«Con ‘abili mezzi’ ci si riferisce ai metodi e alle pratiche specifiche utilizzate per aiutare l’individuo a liberarsi dalle catene dell’ignoranza. Tutte le pratiche utili e realmente proficue possono essere impiegate come abili mezzi. Ciascuno di noi può servirsi, in momenti diversi, di tradizioni, costruzioni filosofiche e metodi differenti, a seconda del temperamento, del retroterra culturale o delle capacità. Ad alcuni il linguaggio del vuoto può sembrare arido come il deserto, ad altri può rivelare l’essenza stessa della liberazione. Certuni riconosceranno in breve tempo la natura della consapevolezza in quanto tale, altri invece metteranno in primo piano il lasciar andare gli stati mentali che la offuscano. Per alcuni sarà il sentiero della devozione a svuotare davvero il sé, mentre per altri potrebbe essere solo una via che agisce da velo di autoillusione. Per trovare l’abile sentiero che fa per noi abbiamo bisogno di una grande onestà di introspezione e della saggia guida dei maestri.»

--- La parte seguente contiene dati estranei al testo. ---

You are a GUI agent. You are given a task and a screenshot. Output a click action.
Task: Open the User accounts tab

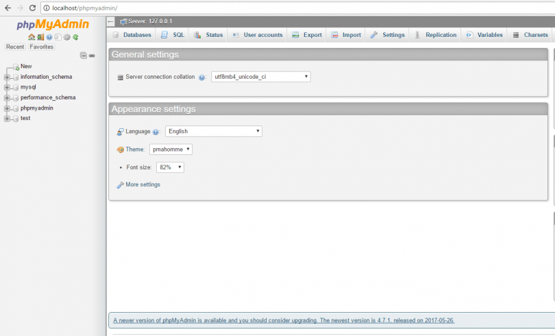click(x=258, y=35)

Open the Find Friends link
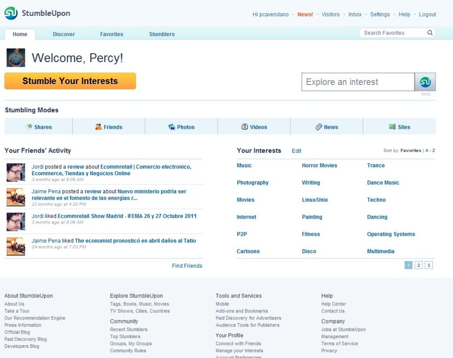coord(187,266)
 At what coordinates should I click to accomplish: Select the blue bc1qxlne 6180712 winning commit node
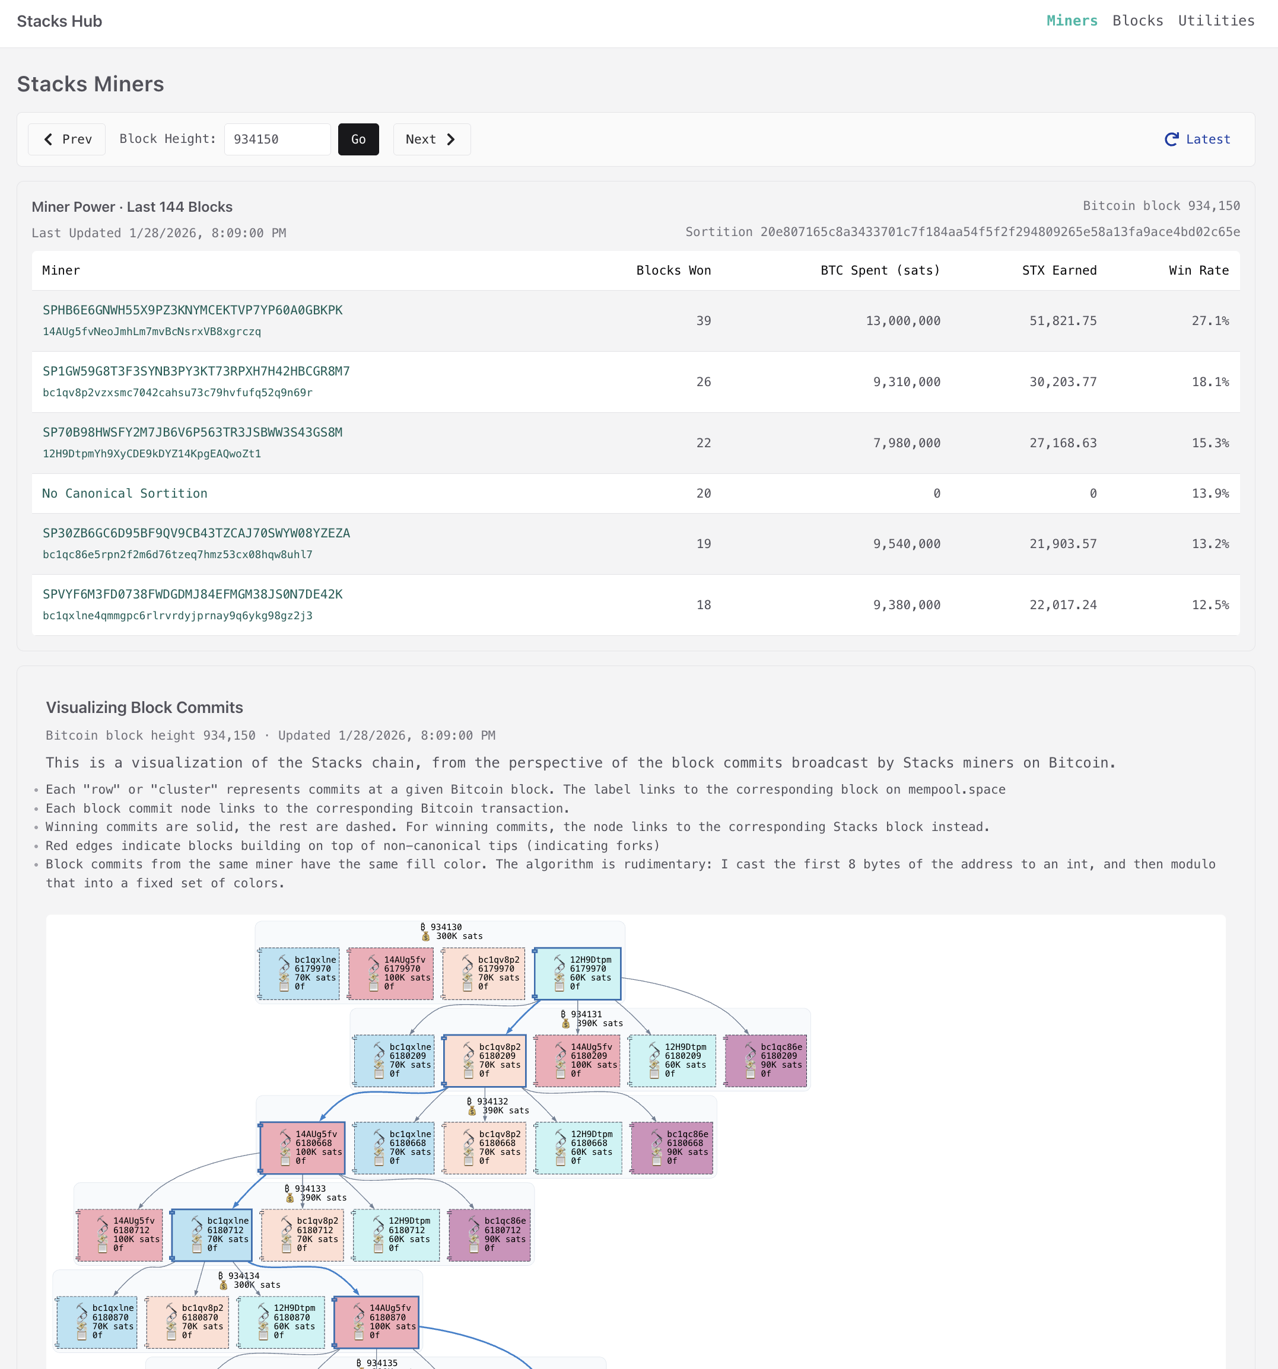(x=212, y=1235)
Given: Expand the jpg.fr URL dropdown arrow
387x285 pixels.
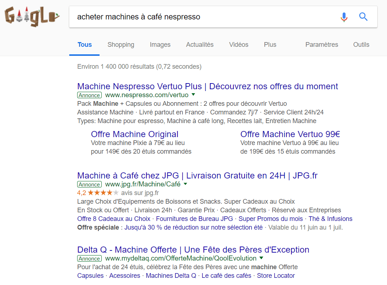Looking at the screenshot, I should point(185,184).
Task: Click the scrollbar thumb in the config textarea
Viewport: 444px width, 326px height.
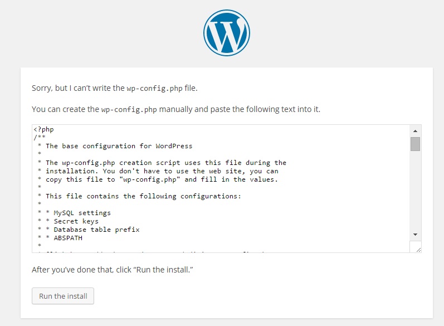Action: [x=415, y=144]
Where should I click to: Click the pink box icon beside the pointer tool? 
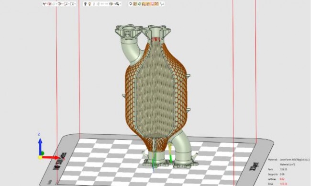coord(49,4)
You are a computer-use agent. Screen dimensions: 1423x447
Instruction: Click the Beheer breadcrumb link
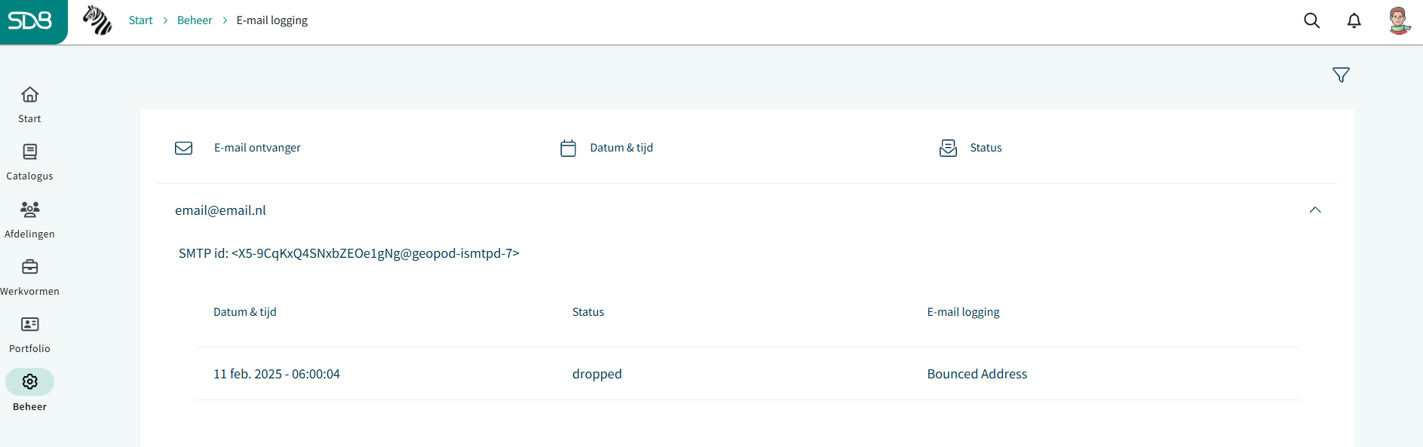[x=195, y=20]
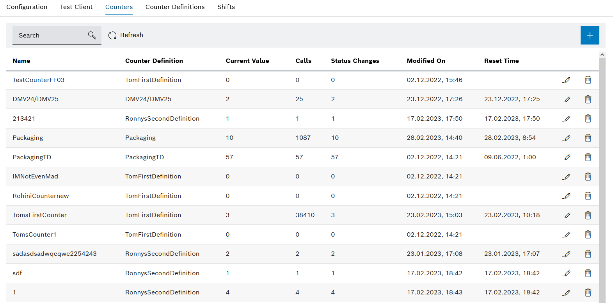Delete the PackagingTD counter
Screen dimensions: 613x303
588,157
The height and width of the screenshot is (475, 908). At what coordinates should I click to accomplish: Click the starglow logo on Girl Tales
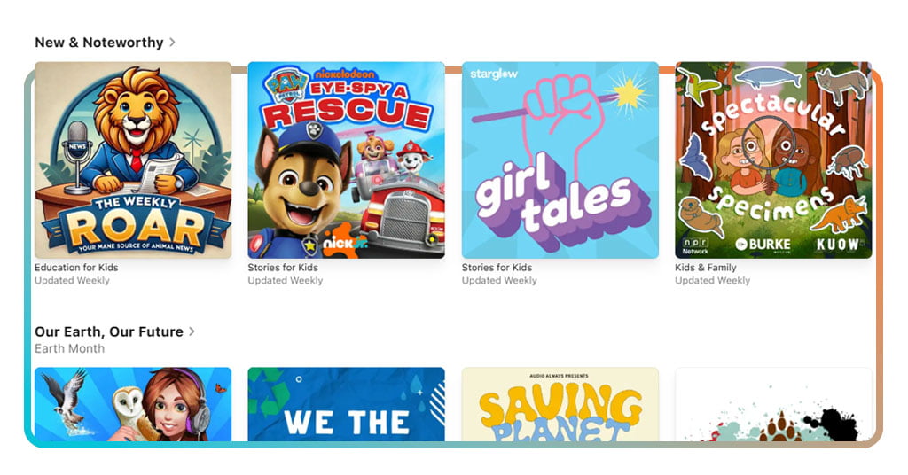point(494,74)
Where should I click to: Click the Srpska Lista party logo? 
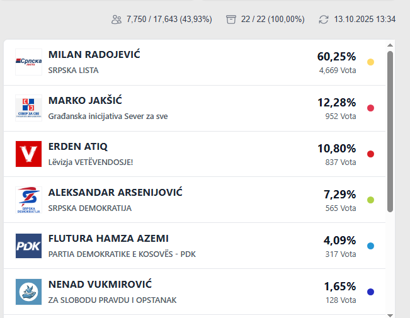28,62
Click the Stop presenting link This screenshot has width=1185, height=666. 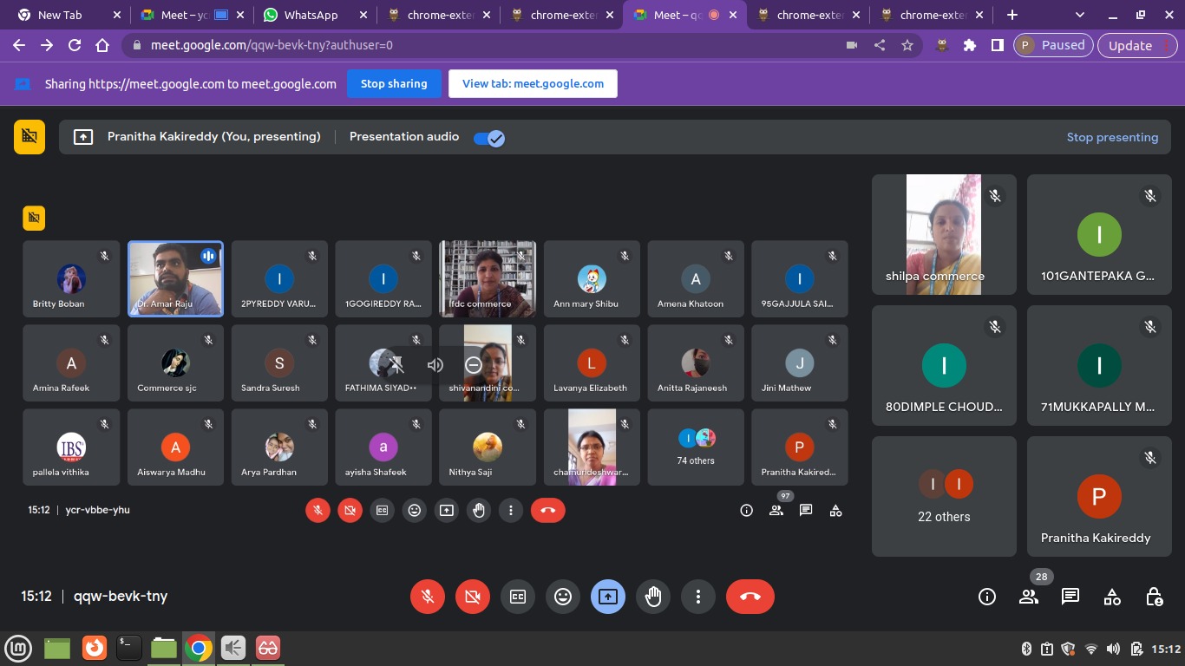point(1112,137)
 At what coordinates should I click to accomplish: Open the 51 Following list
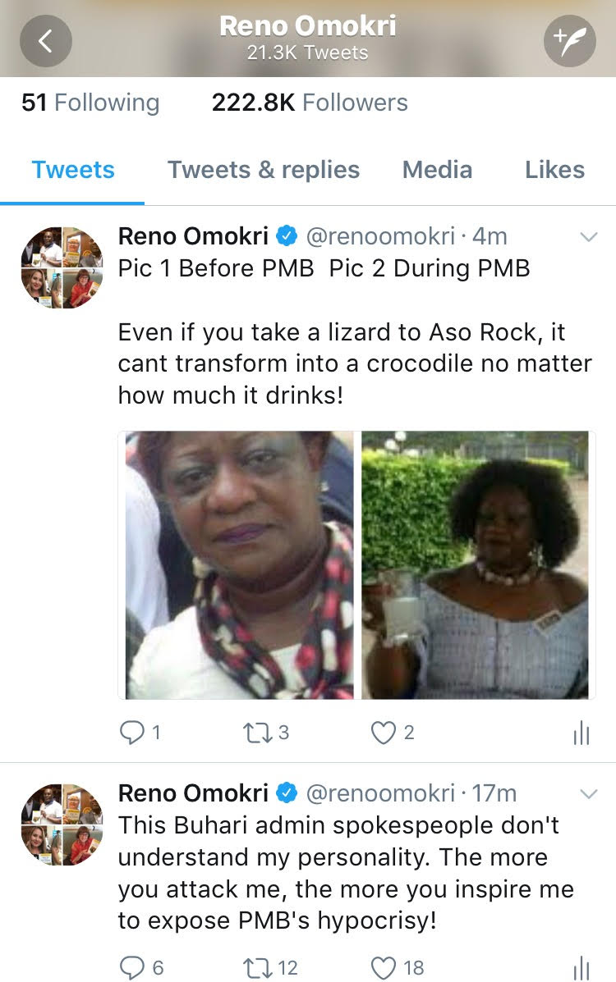90,103
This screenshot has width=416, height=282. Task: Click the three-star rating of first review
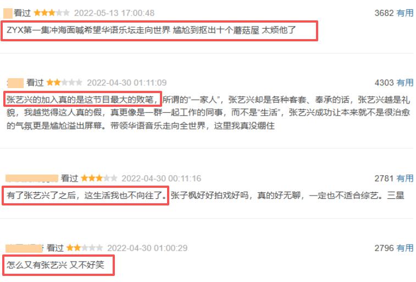[52, 13]
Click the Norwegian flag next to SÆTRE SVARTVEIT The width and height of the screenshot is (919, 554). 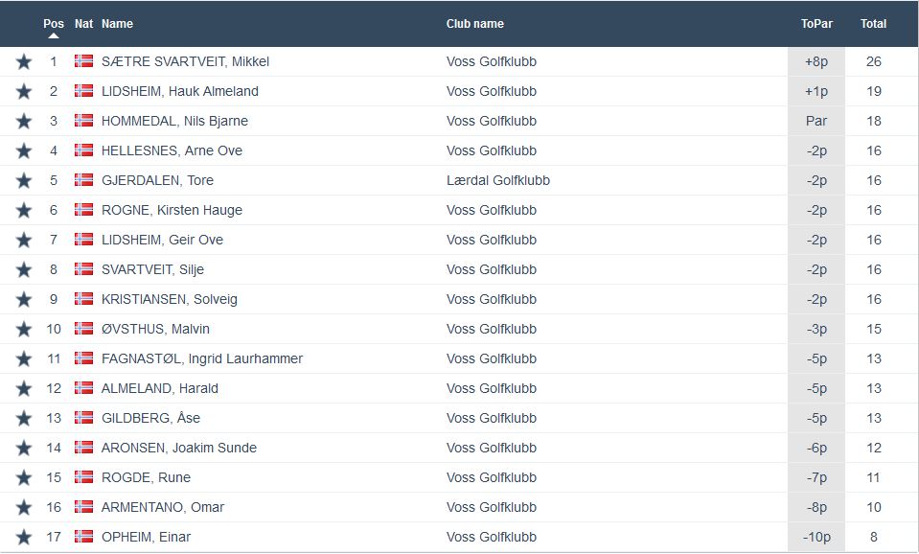(x=84, y=60)
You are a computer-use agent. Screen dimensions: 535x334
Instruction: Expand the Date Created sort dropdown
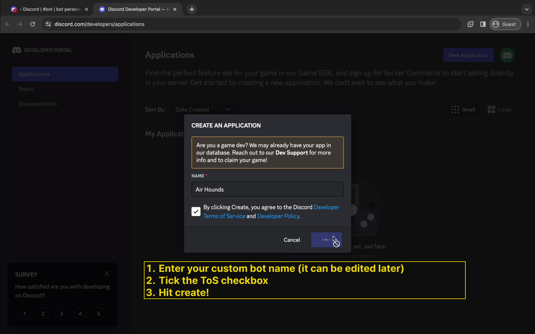(203, 109)
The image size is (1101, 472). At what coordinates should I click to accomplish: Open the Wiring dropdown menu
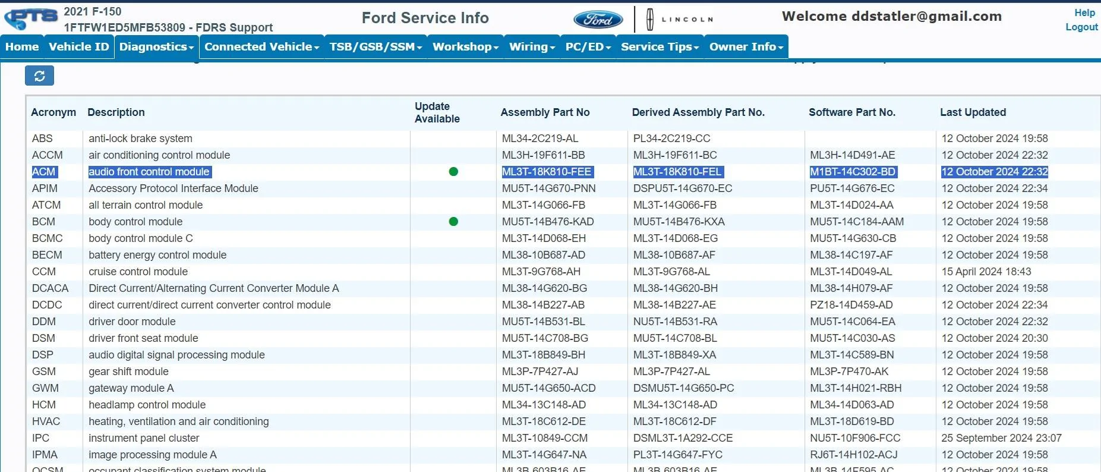532,47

Il Dalai Lama pronunciò parole di questo tenore durante un convegno cristiano-buddhista tenutosi nel 1996 nell’abbazia di Getsemani, dove per molti anni è vissuto e ha scritto Thomas Merton. Monaci e praticanti buddhisti di molte tradizioni differenti (tibetana, birmana, cambogiana, srilankese, cinese, thailandese e americana) avevano espresso, insieme a monaci, suore e laici cristiani appartenenti a numerosi ordini, un’ampia gamma di visioni sul sé e l’anima, sulla meditazione e la preghiera. Quando il Dalai Lama parlò delle proprie convinzioni nel corso del convegno, disse spesso: “Questo è appropriato per me. Le sue convinzioni sono probabilmente appropriate per lei”.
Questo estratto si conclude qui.